Presence is ambient context rather than conversational input, so the agent can make routing decisions that account for the physical world: kitchen-to-living-room handoffs, "how's that thing going?" meaning the task from 20 minutes ago without me naming it, or a long-running authoring job that finishes quietly and reports via a process event instead of waiting for me to ask.

The authoring pipeline closes capability gaps automatically for general-purpose needs. The prompting pushes the agent to generalize — "a tool that converts between common units of measurement," not "a tool that converts 185 pounds to kilograms" — so the catalog grows along reusable lines instead of collecting single-shot functions. The demand-analysis endpoint catches the patterns I don't notice.

What's not done, and what I'd reconsider

A few things are still missing or sketchy.

The sandbox for tool function execution isn't properly sandboxed yet. It's fast for dev the way it is and keeps the authoring/review/registration loop tight, but it's explicitly a prototype substrate. The container-based sandbox with network policy enforcement is next, and the code is already set up to accept it.

Memory and context switching are an open problem. A home agent has a continuous life, not a series of isolated Q&A pairs. The plan is a layered memory store — a small task table in SQLite for working memory, recent conversation history per task with embeddings in a separate Qdrant collection, and a long-term semantic store for completed work. But the routing logic ("is this new message about an existing task or a new one?") isn't settled.

Stateful tool functions and assets are wonky. There's an asset delivery mechanism, but it isn't elegant. I need something better here.

None of these are architectural redesigns. They're all fillable slots.

Closing

The short version: a home agent is a fundamentally different problem from a chat-window session, at least for the way I want to use one, and the architecture has to reflect that.
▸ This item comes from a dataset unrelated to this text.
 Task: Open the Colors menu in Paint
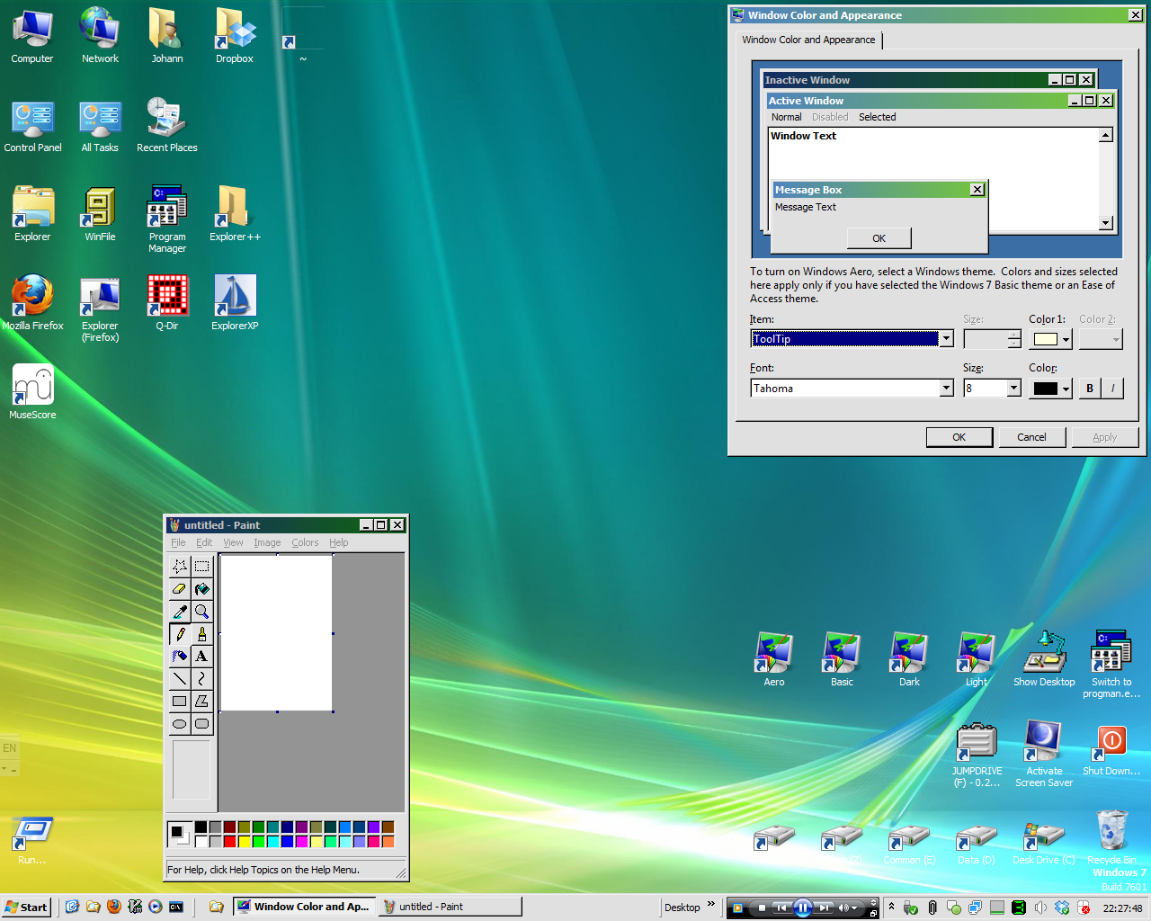pyautogui.click(x=304, y=542)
Capabilities need somewhere to live that isn't coupled to the reasoning loop. The message fabric has to treat presence, time, and process events as first-class, and let any client join in with a tiny contract, whether it's a speaker bolted to the kitchen wall or the phone in my pocket. The reasoning layer has to consume ambient context without growing a transcript, and the trust model has to make full autonomy safe by default instead of bolting safety on afterward. And if I want the thing to stay useful over years rather than hours, it has to be able to grow its own capabilities.

The first time I tried this I just didn't have the tools. This time I think I do. I'll post again when everything's running in its permanent home and I can wander around the house talking to it.

The home agent running in a chat client on a phone, replying with a response-time stamp under each message
The agent running in a phone client. The stamp under each reply is the round-trip time.